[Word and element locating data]
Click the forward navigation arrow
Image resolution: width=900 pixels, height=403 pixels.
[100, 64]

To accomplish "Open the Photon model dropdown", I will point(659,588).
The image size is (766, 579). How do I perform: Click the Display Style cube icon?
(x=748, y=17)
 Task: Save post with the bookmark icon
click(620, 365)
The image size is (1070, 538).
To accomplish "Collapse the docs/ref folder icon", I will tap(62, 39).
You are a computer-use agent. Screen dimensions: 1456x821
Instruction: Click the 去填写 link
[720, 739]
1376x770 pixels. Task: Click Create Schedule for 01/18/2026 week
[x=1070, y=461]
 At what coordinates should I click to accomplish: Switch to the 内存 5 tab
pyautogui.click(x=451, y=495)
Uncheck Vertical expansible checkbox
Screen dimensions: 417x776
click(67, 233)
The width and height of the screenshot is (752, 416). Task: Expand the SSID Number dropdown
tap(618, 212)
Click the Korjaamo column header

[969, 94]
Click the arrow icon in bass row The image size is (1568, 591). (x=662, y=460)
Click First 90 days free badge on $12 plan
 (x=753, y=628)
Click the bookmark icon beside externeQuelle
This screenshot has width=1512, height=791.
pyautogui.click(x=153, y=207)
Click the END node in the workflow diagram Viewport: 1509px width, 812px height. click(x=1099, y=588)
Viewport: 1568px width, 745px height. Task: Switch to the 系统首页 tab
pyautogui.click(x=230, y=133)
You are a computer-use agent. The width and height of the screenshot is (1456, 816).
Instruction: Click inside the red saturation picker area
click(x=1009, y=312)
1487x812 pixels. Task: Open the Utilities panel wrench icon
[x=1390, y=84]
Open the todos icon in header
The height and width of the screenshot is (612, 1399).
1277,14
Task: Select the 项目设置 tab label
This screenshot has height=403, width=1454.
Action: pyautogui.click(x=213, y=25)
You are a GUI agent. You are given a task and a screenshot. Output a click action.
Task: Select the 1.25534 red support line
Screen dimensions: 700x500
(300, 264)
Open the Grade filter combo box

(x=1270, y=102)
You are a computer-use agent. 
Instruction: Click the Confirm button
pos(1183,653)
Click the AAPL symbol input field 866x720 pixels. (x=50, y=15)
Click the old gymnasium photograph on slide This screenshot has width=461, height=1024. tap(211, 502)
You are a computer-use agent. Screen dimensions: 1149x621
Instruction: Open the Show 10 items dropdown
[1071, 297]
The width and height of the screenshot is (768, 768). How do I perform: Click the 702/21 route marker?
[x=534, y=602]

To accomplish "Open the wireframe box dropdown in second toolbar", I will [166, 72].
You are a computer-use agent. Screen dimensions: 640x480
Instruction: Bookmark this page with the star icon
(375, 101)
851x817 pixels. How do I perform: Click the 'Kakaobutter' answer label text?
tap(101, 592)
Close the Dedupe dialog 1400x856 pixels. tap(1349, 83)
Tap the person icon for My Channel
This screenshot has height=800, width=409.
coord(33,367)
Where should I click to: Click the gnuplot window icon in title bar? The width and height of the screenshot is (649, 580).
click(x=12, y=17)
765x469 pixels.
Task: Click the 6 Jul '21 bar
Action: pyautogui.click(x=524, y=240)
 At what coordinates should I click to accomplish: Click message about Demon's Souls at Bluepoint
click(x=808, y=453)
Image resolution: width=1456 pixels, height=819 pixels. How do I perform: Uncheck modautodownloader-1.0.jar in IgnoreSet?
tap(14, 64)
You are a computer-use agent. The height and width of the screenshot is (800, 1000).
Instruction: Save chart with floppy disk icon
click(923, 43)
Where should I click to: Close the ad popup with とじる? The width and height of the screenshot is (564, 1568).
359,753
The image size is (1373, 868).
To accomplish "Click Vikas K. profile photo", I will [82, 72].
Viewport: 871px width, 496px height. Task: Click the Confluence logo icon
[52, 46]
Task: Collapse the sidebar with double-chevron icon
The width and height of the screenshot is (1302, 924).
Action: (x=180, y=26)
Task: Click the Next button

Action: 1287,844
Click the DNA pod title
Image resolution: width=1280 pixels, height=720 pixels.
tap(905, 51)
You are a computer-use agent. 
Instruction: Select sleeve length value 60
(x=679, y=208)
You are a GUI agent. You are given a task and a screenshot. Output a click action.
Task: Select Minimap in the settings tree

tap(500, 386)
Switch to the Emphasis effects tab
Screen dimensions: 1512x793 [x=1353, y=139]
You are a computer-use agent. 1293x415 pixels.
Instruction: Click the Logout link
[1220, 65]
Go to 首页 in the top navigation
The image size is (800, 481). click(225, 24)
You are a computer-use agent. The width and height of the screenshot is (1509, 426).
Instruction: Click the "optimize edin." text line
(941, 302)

WORK INSTRUCTIONS:
Copy every line of the material above word for word, leaving nothing out and changing nothing.

OUTPUT OF THE EXERCISE:
Click the forward navigation arrow
Image resolution: width=900 pixels, height=403 pixels.
[100, 64]

To accomplish "Open the Photon model dropdown", I will point(659,588).
The image size is (766, 579). How do I perform: Click the Display Style cube icon?
(x=748, y=17)
 Task: Save post with the bookmark icon
click(620, 365)
The image size is (1070, 538).
To accomplish "Collapse the docs/ref folder icon", I will tap(62, 39).
You are a computer-use agent. Screen dimensions: 1456x821
Instruction: Click the 去填写 link
[720, 739]
1376x770 pixels. Task: Click Create Schedule for 01/18/2026 week
[x=1070, y=461]
 At what coordinates should I click to accomplish: Switch to the 内存 5 tab
pyautogui.click(x=451, y=495)
Uncheck Vertical expansible checkbox
Screen dimensions: 417x776
click(67, 233)
The width and height of the screenshot is (752, 416). Task: Expand the SSID Number dropdown
tap(618, 212)
Click the Korjaamo column header

[969, 94]
Click the arrow icon in bass row The image size is (1568, 591). (x=662, y=460)
Click First 90 days free badge on $12 plan
 (x=753, y=628)
Click the bookmark icon beside externeQuelle
This screenshot has width=1512, height=791.
pyautogui.click(x=153, y=207)
Click the END node in the workflow diagram Viewport: 1509px width, 812px height. click(x=1099, y=588)
Viewport: 1568px width, 745px height. Task: Switch to the 系统首页 tab
pyautogui.click(x=230, y=133)
You are a computer-use agent. The width and height of the screenshot is (1456, 816).
Instruction: Click inside the red saturation picker area
click(x=1009, y=312)
1487x812 pixels. Task: Open the Utilities panel wrench icon
[x=1390, y=84]
Open the todos icon in header
The height and width of the screenshot is (612, 1399).
1277,14
Task: Select the 项目设置 tab label
This screenshot has height=403, width=1454.
Action: pyautogui.click(x=213, y=25)
You are a GUI agent. You are given a task and a screenshot. Output a click action.
Task: Select the 1.25534 red support line
Screen dimensions: 700x500
(300, 264)
Open the Grade filter combo box

(x=1270, y=102)
You are a computer-use agent. 
Instruction: Click the Confirm button
pos(1183,653)
Click the AAPL symbol input field 866x720 pixels. (x=50, y=15)
Click the old gymnasium photograph on slide This screenshot has width=461, height=1024. tap(211, 502)
You are a computer-use agent. Screen dimensions: 1149x621
Instruction: Open the Show 10 items dropdown
[1071, 297]
The width and height of the screenshot is (768, 768). How do I perform: Click the 702/21 route marker?
[x=534, y=602]

To accomplish "Open the wireframe box dropdown in second toolbar", I will [166, 72].
You are a computer-use agent. Screen dimensions: 640x480
Instruction: Bookmark this page with the star icon
(375, 101)
851x817 pixels. How do I perform: Click the 'Kakaobutter' answer label text?
tap(101, 592)
Close the Dedupe dialog 1400x856 pixels. tap(1349, 83)
Tap the person icon for My Channel
This screenshot has height=800, width=409.
coord(33,367)
Where should I click to: Click the gnuplot window icon in title bar? The width and height of the screenshot is (649, 580).
click(x=12, y=17)
765x469 pixels.
Task: Click the 6 Jul '21 bar
Action: pyautogui.click(x=524, y=240)
 At what coordinates should I click to accomplish: Click message about Demon's Souls at Bluepoint
click(x=808, y=453)
Image resolution: width=1456 pixels, height=819 pixels. How do I perform: Uncheck modautodownloader-1.0.jar in IgnoreSet?
tap(14, 64)
You are a computer-use agent. The height and width of the screenshot is (800, 1000).
Instruction: Save chart with floppy disk icon
click(923, 43)
Where should I click to: Close the ad popup with とじる? The width and height of the screenshot is (564, 1568).
359,753
The image size is (1373, 868).
To accomplish "Click Vikas K. profile photo", I will [82, 72].
Viewport: 871px width, 496px height. Task: Click the Confluence logo icon
[52, 46]
Task: Collapse the sidebar with double-chevron icon
The width and height of the screenshot is (1302, 924).
Action: (x=180, y=26)
Task: Click the Next button

Action: 1287,844
Click the DNA pod title
Image resolution: width=1280 pixels, height=720 pixels.
tap(905, 51)
You are a computer-use agent. 
Instruction: Select sleeve length value 60
(x=679, y=208)
You are a GUI agent. You are given a task and a screenshot. Output a click action.
Task: Select Minimap in the settings tree

tap(500, 386)
Switch to the Emphasis effects tab
Screen dimensions: 1512x793 [x=1353, y=139]
You are a computer-use agent. 1293x415 pixels.
Instruction: Click the Logout link
[1220, 65]
Go to 首页 in the top navigation
The image size is (800, 481). click(225, 24)
You are a computer-use agent. The width and height of the screenshot is (1509, 426).
Instruction: Click the "optimize edin." text line
(941, 302)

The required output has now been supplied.